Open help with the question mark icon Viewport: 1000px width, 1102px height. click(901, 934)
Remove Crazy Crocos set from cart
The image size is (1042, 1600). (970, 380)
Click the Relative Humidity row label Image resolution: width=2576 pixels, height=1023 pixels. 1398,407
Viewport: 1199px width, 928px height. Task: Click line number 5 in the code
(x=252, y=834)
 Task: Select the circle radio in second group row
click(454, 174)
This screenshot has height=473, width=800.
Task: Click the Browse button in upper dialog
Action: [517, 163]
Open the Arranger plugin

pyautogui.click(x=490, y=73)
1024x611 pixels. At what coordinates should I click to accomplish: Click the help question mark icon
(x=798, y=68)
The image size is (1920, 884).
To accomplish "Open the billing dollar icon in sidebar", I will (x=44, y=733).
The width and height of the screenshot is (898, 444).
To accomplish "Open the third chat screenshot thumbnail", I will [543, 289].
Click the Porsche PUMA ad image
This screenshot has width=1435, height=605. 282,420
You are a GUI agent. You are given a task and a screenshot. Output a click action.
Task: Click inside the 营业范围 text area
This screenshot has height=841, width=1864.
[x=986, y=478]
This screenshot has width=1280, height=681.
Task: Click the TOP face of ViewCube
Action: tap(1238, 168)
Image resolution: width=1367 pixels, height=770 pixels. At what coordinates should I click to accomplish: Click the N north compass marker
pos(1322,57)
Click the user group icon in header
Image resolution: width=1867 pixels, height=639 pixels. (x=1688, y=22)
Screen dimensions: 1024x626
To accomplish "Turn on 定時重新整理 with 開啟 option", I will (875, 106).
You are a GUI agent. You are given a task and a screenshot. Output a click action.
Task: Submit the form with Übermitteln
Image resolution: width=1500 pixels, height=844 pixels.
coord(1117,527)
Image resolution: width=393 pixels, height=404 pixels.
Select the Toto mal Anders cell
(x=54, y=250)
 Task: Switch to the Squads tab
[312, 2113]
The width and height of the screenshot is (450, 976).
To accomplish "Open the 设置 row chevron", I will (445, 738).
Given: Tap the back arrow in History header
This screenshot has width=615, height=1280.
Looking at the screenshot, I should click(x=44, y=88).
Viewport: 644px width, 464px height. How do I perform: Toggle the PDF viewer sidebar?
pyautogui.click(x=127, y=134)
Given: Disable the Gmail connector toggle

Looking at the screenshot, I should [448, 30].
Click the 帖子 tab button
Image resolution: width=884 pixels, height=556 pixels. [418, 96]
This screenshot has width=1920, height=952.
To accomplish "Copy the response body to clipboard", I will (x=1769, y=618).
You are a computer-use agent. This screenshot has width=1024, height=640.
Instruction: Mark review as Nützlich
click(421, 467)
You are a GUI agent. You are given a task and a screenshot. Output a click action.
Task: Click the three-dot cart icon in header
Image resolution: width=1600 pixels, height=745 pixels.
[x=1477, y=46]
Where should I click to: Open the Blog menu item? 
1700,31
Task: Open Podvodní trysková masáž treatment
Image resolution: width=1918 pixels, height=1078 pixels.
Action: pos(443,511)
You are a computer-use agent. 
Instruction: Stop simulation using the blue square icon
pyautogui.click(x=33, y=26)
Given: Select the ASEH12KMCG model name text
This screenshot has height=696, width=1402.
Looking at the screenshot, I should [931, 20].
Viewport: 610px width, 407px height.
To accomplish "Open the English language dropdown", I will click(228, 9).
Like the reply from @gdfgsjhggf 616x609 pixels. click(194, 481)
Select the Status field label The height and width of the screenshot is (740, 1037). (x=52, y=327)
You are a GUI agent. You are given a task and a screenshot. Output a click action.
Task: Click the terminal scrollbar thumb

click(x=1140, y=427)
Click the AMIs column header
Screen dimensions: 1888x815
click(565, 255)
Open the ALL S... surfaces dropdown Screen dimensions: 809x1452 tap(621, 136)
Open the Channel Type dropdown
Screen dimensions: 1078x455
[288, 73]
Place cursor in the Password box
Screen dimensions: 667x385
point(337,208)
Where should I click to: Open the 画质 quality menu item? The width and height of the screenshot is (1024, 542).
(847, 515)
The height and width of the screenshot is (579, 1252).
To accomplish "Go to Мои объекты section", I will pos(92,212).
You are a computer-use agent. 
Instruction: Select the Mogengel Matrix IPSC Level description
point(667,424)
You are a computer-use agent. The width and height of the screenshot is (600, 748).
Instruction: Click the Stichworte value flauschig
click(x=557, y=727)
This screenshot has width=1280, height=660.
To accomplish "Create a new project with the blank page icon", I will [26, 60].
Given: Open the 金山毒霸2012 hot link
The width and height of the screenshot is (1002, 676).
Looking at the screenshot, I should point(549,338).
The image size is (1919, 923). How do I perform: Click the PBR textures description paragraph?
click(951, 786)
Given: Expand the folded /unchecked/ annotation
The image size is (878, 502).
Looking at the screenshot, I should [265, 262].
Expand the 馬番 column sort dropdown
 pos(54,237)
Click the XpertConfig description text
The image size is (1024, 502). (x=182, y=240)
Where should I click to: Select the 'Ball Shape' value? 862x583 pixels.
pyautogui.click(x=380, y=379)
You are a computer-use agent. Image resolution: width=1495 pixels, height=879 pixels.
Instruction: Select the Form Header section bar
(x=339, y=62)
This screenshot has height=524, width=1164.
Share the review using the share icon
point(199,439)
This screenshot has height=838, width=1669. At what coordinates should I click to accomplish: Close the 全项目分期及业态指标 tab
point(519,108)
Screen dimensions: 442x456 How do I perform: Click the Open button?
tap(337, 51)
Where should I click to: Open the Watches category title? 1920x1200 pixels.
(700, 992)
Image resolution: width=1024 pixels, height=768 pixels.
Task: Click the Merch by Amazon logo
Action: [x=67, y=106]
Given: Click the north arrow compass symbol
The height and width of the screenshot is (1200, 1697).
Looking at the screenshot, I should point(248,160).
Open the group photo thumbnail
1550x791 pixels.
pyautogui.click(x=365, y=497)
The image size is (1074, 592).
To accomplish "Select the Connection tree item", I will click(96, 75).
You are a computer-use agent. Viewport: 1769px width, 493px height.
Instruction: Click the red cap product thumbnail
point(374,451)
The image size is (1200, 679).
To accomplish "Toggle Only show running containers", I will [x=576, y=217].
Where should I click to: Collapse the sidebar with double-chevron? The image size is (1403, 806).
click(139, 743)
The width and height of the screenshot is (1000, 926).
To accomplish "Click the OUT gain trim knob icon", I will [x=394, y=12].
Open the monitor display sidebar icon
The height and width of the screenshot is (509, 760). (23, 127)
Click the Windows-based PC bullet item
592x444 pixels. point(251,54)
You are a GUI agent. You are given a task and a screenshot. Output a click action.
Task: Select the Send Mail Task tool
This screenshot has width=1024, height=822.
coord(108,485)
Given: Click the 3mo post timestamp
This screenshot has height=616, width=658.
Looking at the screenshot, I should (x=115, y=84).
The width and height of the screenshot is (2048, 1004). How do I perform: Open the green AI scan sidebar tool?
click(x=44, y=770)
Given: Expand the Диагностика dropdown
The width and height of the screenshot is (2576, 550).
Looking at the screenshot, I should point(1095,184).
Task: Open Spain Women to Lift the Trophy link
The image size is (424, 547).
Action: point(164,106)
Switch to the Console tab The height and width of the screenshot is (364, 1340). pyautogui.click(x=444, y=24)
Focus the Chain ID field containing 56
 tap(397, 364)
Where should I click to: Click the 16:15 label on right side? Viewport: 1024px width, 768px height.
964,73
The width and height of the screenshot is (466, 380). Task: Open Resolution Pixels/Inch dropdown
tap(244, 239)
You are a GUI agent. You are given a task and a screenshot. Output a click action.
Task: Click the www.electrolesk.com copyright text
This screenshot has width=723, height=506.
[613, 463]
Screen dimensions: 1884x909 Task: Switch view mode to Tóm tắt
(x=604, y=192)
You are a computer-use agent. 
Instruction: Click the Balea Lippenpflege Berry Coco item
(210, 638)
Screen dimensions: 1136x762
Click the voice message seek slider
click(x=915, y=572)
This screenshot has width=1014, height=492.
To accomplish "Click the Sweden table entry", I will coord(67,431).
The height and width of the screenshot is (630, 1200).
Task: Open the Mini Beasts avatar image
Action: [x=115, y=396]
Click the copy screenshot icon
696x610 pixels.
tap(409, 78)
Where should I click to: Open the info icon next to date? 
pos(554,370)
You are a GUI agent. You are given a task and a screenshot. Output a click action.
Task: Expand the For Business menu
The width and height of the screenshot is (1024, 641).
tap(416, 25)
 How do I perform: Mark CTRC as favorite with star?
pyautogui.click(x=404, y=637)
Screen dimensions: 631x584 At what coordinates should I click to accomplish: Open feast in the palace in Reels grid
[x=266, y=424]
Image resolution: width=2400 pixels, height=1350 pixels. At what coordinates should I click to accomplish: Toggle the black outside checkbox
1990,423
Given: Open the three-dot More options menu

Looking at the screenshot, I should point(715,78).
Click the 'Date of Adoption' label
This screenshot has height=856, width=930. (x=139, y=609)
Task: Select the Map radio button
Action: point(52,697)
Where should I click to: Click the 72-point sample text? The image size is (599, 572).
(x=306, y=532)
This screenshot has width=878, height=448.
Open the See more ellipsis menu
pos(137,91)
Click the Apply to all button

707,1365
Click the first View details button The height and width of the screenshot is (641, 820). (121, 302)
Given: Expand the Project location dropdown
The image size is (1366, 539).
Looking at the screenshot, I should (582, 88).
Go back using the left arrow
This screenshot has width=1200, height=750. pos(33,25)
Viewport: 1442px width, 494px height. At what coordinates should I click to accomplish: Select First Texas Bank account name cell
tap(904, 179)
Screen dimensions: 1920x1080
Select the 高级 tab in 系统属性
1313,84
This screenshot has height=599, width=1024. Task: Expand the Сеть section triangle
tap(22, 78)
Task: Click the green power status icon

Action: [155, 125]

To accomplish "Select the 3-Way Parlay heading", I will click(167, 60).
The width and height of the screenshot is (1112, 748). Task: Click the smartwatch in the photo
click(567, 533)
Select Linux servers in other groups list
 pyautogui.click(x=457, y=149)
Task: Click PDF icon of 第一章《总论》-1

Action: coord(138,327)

□ □ □ □ □

**Task description**
How many lines in the material contain the string "computer"? Reply with the number and nothing else.

**Answer area**
7